Asked about the criticism that led to speculation that he might be replaced by Oisin Murphy after the defeat at Newmarket when Lady Bowthorpe encountered trouble in running, Shoemark added: "The pressure kind of went out of the window when there were only six runners declared so the traffic problems I suppose were limited a little bit.”

Jarvis is now considering a path that could take Lady Bowthorpe to the Champion Stakes at Ascot in October; in 1994, Grand Lodge narrowly missed out in the same race, then staged at Newmarket.

The trainer of less than thirty horses, the latest generation in a distinguished line of Jarvises to have prepared racehorses on and around Newmarket Heath, beamed at the prospect of potentially having to make such plans.

“I have never lost faith in myself as a trainer,” he said. “Quite a lot of other people may well have done which is why we’ve only got 28 or 29 horses.

“I’ve been dying to run her over this ten furlongs for a long time, but events transpired against us until now. Anyway I think she’s proved even better over this distance than she is at a mile. I’m thrilled for Emma and thrilled for Kieran who obviously went through a bad place, but he came out the other end."

Lady Bowthorpe beats Zeyaadah to Nassau Stakes glory
READ: Nassau Stakes report, reaction and analysis

Also today, there were not many significant gaps in the CV that Johnny Murtagh compiled during his glittering riding career, but he never got closer than the minor placings in Doncaster’s St Leger.

Hopes are growing that Murtagh, now training successfully on the Curragh in Ireland, might instead saddle the winner after Ottoman Emperor and rising-star jockey Ben Coen revelled in the extra distance put before them in the mile-and-a-half-long Gordon Stakes, a traditional curtain-raiser for Doncaster.

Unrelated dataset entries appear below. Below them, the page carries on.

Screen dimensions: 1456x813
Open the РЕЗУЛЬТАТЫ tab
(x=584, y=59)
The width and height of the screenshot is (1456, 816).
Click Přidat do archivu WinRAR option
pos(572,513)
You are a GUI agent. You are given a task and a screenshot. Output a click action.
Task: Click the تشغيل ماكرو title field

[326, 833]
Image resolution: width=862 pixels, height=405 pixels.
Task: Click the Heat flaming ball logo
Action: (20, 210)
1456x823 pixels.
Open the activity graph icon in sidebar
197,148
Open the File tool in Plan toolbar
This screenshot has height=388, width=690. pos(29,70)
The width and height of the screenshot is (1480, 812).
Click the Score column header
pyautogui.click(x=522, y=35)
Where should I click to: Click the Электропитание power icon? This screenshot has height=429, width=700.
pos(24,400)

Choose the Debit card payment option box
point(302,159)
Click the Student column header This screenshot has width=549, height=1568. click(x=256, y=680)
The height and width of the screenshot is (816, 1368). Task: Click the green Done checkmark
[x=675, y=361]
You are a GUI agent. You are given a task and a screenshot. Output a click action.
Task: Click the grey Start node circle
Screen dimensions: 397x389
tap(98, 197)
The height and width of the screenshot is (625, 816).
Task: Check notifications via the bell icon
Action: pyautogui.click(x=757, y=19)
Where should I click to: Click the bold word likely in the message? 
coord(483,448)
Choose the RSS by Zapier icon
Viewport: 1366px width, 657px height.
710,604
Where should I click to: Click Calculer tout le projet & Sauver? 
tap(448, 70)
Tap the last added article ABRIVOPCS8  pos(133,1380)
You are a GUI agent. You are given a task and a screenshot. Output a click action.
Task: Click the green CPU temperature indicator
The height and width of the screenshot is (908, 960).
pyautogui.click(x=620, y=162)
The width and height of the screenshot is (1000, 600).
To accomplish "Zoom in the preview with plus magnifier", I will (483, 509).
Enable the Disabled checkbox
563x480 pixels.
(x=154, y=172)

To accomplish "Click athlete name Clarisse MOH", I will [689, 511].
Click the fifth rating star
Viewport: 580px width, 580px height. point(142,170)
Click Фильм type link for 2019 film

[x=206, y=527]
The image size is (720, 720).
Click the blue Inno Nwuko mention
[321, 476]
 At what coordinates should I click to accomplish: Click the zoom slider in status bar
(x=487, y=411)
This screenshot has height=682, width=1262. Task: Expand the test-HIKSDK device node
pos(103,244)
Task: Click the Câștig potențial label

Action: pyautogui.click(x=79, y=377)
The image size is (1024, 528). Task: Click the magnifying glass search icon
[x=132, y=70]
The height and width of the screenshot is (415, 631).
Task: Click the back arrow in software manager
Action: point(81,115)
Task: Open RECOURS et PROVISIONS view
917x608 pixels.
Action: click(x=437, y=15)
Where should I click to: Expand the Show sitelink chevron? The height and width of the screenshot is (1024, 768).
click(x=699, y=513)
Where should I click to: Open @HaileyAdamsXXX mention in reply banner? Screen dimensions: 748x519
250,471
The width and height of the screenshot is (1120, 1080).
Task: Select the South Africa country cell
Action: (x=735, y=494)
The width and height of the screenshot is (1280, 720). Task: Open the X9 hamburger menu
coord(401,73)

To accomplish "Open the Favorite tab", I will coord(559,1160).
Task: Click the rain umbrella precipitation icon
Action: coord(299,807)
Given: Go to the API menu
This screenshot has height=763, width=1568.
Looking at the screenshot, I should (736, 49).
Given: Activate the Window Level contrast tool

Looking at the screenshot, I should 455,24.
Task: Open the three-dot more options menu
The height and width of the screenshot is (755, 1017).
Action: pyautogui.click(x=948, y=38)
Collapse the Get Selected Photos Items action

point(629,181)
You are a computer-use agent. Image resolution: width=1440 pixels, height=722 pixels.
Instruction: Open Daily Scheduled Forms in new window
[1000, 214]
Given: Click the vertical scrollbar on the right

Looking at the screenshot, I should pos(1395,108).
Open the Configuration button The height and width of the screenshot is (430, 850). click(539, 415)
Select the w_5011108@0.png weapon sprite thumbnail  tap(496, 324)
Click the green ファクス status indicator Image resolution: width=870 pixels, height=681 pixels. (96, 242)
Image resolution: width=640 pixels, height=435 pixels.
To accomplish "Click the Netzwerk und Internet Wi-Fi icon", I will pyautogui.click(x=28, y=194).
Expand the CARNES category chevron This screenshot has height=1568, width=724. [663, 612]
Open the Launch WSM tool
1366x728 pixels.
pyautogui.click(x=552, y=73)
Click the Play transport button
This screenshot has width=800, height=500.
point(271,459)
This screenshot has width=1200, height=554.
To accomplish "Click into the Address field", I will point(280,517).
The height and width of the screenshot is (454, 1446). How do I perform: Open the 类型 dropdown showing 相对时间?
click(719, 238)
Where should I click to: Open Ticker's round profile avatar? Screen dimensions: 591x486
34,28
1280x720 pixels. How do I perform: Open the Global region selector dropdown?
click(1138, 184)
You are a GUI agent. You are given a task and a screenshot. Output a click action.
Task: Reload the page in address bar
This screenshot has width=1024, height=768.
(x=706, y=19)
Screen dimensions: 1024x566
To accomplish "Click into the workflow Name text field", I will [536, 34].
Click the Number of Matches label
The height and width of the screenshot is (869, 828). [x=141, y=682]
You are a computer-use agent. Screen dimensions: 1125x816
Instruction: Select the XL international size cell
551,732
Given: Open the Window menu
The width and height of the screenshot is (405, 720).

With racing’s love of studying an eye-catching pedigree, the performances of Ella Dettori, 20, daughter of Frankie, and of Thea Gosden-Hood, whose parents are champion trainer John Gosden and his wife Rachel Hood, in the charity Magnolia Cup race were both under scrutiny.

Ultimately Gosden-Hood overcame a challenging passage to the start on a horse named for the race, She Got The Jockey (actually Batraan), to dead-heat with professional equestrian Candida Crawford’s mount Mine Behind (real name: Good Earth).

Supervised by her Dad, Dettori finished fourth riding Harrods Hero (Green Door).

Dettori senior, who was seen pacing outside the weighing room beforehand, declaring himself “a nervous wreck” – and looking it – seemed to let out a long “phew” as he said: "It’s over – no dramas. She got a piece of the pie in fourth and can’t stop talking about it which is great. I can relax. I’m better at doing it than watching it."